Economy

Fiscal Responsiblity

The state of Wisconsin will not pay some of its debts this year because governor and presidential hopeful Scott Walker will defer payment to plug holes in the state budget generated by his tax cuts.

Moreover, deferring payment of the debt will cost the state more in the long term.

via Bloomberg

Delaying the $108 million principal payment due in May on short-term debt would free funds. The move doesn’t require legislative approval, the nonpartisan Legislative Fiscal Bureau said in a Feb. 13 memorandum. The terms of the debt sale allow Wisconsin to defer the payment in any given year, a procedure known as a restructuring, without defaulting. [...]
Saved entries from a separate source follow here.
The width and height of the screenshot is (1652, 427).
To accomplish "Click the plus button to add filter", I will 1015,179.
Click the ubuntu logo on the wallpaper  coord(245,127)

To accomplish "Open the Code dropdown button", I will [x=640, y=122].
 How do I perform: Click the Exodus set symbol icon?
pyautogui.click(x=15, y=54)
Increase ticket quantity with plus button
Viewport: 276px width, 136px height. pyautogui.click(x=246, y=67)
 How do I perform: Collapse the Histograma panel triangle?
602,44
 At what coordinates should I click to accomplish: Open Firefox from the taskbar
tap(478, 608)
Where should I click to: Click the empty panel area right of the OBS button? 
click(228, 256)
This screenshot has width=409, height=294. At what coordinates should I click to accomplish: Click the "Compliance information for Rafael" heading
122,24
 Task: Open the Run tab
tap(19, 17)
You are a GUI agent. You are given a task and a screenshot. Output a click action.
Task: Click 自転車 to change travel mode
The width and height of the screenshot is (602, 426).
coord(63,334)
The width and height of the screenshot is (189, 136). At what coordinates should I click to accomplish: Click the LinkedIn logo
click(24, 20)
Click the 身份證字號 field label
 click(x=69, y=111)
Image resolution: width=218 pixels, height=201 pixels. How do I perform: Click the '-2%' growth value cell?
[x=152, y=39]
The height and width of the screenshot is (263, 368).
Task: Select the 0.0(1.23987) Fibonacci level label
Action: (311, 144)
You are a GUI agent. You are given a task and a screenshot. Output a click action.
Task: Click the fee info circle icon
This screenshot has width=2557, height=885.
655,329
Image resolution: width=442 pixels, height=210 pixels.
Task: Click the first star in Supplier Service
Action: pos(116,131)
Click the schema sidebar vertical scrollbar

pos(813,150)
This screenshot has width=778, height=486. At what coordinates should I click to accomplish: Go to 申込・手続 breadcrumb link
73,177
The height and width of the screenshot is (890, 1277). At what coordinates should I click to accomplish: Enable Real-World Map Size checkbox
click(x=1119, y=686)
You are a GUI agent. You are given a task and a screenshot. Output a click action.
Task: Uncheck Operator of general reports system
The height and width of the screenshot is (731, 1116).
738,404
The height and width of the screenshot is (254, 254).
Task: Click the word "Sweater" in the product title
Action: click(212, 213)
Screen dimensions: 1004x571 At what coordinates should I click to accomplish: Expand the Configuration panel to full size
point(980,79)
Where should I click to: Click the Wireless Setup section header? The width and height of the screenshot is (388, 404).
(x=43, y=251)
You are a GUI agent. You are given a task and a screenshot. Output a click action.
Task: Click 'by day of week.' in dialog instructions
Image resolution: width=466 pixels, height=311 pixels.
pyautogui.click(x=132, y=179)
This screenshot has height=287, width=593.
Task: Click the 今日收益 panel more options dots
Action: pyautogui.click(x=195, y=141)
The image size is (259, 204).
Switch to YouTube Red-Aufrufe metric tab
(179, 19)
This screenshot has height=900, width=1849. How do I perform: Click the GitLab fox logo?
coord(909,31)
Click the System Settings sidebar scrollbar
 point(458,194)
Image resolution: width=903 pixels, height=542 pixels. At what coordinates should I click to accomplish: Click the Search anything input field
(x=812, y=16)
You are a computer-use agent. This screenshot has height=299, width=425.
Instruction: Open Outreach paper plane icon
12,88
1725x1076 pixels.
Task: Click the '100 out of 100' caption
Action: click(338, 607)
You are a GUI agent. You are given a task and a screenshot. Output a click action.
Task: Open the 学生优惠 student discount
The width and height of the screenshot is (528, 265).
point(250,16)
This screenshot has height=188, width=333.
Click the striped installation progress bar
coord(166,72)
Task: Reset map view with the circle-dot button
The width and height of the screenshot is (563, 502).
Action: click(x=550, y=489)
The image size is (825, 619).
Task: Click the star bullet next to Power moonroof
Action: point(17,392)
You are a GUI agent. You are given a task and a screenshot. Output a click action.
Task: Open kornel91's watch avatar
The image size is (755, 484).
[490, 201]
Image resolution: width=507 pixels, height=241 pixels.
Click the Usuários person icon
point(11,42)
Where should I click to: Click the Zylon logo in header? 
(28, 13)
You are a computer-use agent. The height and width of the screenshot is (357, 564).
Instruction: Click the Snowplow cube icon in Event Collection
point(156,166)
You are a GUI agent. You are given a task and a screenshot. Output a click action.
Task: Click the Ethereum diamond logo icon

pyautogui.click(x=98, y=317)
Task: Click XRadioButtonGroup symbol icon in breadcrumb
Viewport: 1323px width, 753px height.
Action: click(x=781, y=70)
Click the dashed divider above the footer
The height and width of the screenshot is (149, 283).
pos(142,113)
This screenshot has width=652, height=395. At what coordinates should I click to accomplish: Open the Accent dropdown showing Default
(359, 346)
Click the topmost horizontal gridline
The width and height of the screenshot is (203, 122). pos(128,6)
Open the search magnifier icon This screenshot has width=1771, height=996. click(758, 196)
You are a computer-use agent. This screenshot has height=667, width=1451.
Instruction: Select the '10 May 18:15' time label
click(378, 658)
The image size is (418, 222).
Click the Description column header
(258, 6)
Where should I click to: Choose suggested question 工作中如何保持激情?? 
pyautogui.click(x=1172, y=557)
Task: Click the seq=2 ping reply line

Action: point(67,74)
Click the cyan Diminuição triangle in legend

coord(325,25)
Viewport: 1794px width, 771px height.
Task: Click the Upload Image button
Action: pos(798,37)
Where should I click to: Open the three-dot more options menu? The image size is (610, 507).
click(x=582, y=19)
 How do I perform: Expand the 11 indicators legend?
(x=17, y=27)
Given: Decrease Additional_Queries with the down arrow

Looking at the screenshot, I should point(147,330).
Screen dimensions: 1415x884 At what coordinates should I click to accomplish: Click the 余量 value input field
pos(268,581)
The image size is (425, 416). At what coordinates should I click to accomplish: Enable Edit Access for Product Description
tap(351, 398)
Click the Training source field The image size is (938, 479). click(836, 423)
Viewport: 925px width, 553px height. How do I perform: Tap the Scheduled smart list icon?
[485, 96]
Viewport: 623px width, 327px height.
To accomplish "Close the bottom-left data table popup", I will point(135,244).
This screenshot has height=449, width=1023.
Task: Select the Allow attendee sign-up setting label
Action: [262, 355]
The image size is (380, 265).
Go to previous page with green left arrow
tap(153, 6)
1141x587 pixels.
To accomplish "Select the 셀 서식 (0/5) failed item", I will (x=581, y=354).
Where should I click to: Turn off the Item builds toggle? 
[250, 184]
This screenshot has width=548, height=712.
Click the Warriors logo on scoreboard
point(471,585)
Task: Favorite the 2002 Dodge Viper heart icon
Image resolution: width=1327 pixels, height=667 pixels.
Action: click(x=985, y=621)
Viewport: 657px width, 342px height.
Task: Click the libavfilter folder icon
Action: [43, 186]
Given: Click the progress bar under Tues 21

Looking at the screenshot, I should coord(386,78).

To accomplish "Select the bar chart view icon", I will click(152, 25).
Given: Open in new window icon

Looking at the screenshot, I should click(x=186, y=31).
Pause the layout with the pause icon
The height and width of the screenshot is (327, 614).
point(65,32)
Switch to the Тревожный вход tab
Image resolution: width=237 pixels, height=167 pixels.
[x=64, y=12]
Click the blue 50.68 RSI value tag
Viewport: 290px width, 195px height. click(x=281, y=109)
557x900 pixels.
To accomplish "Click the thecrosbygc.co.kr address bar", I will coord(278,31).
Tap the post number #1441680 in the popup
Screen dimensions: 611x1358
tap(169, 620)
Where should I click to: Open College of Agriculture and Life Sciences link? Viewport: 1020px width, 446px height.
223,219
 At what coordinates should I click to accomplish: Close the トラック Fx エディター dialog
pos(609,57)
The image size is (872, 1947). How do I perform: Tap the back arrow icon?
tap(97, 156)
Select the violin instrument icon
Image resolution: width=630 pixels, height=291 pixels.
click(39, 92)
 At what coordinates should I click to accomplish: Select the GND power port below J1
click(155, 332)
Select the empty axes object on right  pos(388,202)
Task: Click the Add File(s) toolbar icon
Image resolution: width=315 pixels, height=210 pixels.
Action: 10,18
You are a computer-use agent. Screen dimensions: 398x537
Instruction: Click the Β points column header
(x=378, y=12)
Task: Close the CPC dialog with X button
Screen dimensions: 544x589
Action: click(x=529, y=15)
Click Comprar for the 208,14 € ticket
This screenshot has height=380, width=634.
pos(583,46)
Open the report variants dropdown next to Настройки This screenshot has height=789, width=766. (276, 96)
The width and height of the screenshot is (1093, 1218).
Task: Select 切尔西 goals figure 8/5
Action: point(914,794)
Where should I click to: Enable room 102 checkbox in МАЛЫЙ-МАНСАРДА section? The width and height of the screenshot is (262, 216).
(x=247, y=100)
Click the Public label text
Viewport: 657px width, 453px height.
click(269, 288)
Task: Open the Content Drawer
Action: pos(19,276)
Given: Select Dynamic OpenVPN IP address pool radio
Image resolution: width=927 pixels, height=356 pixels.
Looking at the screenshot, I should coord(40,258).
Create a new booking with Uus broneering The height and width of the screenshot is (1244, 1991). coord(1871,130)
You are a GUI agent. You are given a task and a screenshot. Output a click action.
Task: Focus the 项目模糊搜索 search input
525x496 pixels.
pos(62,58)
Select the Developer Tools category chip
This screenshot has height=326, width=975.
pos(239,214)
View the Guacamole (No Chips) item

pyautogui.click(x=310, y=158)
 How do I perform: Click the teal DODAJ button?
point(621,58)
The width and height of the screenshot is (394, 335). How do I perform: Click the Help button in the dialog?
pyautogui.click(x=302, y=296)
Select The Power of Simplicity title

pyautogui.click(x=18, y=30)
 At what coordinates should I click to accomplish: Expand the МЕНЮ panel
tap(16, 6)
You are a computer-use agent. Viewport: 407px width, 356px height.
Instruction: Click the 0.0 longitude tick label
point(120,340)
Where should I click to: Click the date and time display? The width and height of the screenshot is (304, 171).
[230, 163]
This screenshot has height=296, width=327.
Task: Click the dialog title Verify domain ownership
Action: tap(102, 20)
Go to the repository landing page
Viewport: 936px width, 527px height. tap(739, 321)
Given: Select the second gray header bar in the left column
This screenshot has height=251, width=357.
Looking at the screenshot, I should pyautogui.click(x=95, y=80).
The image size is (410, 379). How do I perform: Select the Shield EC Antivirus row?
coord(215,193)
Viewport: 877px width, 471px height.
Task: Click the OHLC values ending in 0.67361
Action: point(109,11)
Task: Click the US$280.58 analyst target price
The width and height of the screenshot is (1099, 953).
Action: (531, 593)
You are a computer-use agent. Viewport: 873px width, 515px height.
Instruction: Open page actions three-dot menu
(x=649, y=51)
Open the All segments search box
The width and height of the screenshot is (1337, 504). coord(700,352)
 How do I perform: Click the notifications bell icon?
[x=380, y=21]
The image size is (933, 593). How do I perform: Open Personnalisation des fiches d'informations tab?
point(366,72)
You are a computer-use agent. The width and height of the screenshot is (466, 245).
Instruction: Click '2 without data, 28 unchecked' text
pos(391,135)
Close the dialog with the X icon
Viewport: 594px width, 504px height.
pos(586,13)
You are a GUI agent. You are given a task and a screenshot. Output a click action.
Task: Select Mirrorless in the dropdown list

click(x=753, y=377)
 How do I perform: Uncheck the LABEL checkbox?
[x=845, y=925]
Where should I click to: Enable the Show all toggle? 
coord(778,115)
Walker’s plan would increase debt-service bills by $545,000 in the next budget year, which starts July 1, and by $18.7 million in the one after that.

Wisconsin is currently facing a $283 million budget deficit which Walker will close with a mixture of spending cuts (mostly for higher education) and deferred debt payments.

The state saw a budget surplus of $759 million in 2013, but Walker wasted no time in squandering all of it with over $2 billion in tax cuts.

Is there a doubt in anyone's mind that a hypothetical President Walker, backed by a Republican-controlled Congress, would preside over massive tax cuts with no plan to pay for any of them?

Congressional Republicans have already voted for such a plan several times over the past several years in the form of Paul Ryan's Path to Prosperity Poverty which would rely on magic asterisks and the Revenue Fairy to pay for firesale tax cuts.

Massive holes in state budgets generated by unnecessary tax cuts is a recurring theme in states controlled by Republican governors.